Directions
From the data that follows, print exactly the lines starting at the one containing "Соискателям (80, 90)" and ending at the one containing "Three Tips to"; include both of them and nothing more.

[Stored dataset items]
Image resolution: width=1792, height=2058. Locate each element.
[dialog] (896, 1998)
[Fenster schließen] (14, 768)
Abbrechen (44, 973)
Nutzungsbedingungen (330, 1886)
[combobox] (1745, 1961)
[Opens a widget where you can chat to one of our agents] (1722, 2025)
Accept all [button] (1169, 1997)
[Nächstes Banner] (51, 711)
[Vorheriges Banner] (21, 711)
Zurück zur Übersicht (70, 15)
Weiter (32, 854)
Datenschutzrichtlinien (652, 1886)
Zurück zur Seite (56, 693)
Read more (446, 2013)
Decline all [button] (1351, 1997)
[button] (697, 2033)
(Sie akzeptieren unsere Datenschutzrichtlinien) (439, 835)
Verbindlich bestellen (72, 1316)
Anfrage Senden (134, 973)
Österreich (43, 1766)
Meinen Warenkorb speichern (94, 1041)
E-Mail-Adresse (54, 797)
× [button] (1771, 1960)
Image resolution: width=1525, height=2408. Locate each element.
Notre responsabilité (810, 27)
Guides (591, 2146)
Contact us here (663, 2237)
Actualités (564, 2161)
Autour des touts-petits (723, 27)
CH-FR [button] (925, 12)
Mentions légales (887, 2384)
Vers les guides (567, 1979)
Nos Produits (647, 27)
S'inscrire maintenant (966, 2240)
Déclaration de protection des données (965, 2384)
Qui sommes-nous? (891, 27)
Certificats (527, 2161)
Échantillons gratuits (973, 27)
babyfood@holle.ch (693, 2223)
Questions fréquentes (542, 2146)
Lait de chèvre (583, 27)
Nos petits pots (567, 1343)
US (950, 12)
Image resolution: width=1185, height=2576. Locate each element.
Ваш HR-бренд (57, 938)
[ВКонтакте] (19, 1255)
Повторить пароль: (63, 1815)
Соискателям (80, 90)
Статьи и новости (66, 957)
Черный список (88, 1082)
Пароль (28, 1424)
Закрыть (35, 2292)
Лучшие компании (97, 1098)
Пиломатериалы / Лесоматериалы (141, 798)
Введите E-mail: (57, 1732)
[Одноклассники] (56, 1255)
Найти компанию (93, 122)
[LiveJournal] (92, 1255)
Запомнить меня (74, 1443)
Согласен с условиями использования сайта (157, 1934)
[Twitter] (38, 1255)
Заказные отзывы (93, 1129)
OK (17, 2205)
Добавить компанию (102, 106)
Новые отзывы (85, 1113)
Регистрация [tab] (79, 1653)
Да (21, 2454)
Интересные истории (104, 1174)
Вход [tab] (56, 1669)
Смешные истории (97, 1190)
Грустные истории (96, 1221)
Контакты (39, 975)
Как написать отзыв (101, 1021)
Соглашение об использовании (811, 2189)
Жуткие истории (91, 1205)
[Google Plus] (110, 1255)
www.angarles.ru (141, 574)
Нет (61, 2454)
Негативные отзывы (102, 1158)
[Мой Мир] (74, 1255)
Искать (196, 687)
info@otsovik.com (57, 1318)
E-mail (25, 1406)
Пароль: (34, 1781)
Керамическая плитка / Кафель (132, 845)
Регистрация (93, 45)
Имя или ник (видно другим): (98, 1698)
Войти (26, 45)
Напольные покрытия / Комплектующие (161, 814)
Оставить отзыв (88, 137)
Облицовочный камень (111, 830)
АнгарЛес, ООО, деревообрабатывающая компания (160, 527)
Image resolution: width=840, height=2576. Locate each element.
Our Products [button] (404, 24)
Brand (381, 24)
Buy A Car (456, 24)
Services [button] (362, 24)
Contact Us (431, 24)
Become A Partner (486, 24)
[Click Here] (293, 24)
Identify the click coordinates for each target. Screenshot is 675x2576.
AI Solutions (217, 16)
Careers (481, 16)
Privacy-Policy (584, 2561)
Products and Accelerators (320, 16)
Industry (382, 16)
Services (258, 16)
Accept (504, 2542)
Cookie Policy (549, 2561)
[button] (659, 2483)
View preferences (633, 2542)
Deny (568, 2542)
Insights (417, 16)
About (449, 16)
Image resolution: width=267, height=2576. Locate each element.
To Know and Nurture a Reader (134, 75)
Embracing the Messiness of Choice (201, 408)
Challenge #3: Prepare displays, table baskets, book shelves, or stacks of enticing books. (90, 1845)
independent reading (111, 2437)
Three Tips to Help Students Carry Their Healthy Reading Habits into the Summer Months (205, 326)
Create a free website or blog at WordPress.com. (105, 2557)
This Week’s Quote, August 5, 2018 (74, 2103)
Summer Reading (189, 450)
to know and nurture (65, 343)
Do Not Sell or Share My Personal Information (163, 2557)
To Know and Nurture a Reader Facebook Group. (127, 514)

Output below
Соискателям (80, 90)
Статьи и новости (66, 957)
Черный список (88, 1082)
Пароль (28, 1424)
Закрыть (35, 2292)
Лучшие компании (97, 1098)
Пиломатериалы / Лесоматериалы (141, 798)
Введите E-mail: (57, 1732)
[Одноклассники] (56, 1255)
Найти компанию (93, 122)
[LiveJournal] (92, 1255)
Запомнить меня (74, 1443)
Согласен с условиями использования сайта (157, 1934)
[Twitter] (38, 1255)
Заказные отзывы (93, 1129)
OK (17, 2205)
Добавить компанию (102, 106)
Новые отзывы (85, 1113)
Регистрация [tab] (79, 1653)
Да (21, 2454)
Интересные истории (104, 1174)
Вход [tab] (56, 1669)
Смешные истории (97, 1190)
Грустные истории (96, 1221)
Контакты (39, 975)
Как написать отзыв (101, 1021)
Соглашение об использовании (811, 2189)
Жуткие истории (91, 1205)
[Google Plus] (110, 1255)
www.angarles.ru (141, 574)
Нет (61, 2454)
Негативные отзывы (102, 1158)
[Мой Мир] (74, 1255)
Искать (196, 687)
info@otsovik.com (57, 1318)
E-mail (25, 1406)
Пароль: (34, 1781)
Керамическая плитка / Кафель (132, 845)
Регистрация (93, 45)
Имя или ник (видно другим): (98, 1698)
Войти (26, 45)
Напольные покрытия / Комплектующие (161, 814)
Оставить отзыв (88, 137)
Облицовочный камень (111, 830)
АнгарЛес, ООО, деревообрабатывающая компания (160, 527)
Image resolution: width=840, height=2576. Locate each element.
Our Products [button] (404, 24)
Brand (381, 24)
Buy A Car (456, 24)
Services [button] (362, 24)
Contact Us (431, 24)
Become A Partner (486, 24)
[Click Here] (293, 24)
Identify the click coordinates for each target. Screenshot is 675x2576.
AI Solutions (217, 16)
Careers (481, 16)
Privacy-Policy (584, 2561)
Products and Accelerators (320, 16)
Industry (382, 16)
Services (258, 16)
Accept (504, 2542)
Cookie Policy (549, 2561)
[button] (659, 2483)
View preferences (633, 2542)
Deny (568, 2542)
Insights (417, 16)
About (449, 16)
Image resolution: width=267, height=2576. Locate each element.
To Know and Nurture a Reader (134, 75)
Embracing the Messiness of Choice (201, 408)
Challenge #3: Prepare displays, table baskets, book shelves, or stacks of enticing books. (90, 1845)
independent reading (111, 2437)
Three Tips to Help Students Carry Their Healthy Reading Habits into the Summer Months (205, 326)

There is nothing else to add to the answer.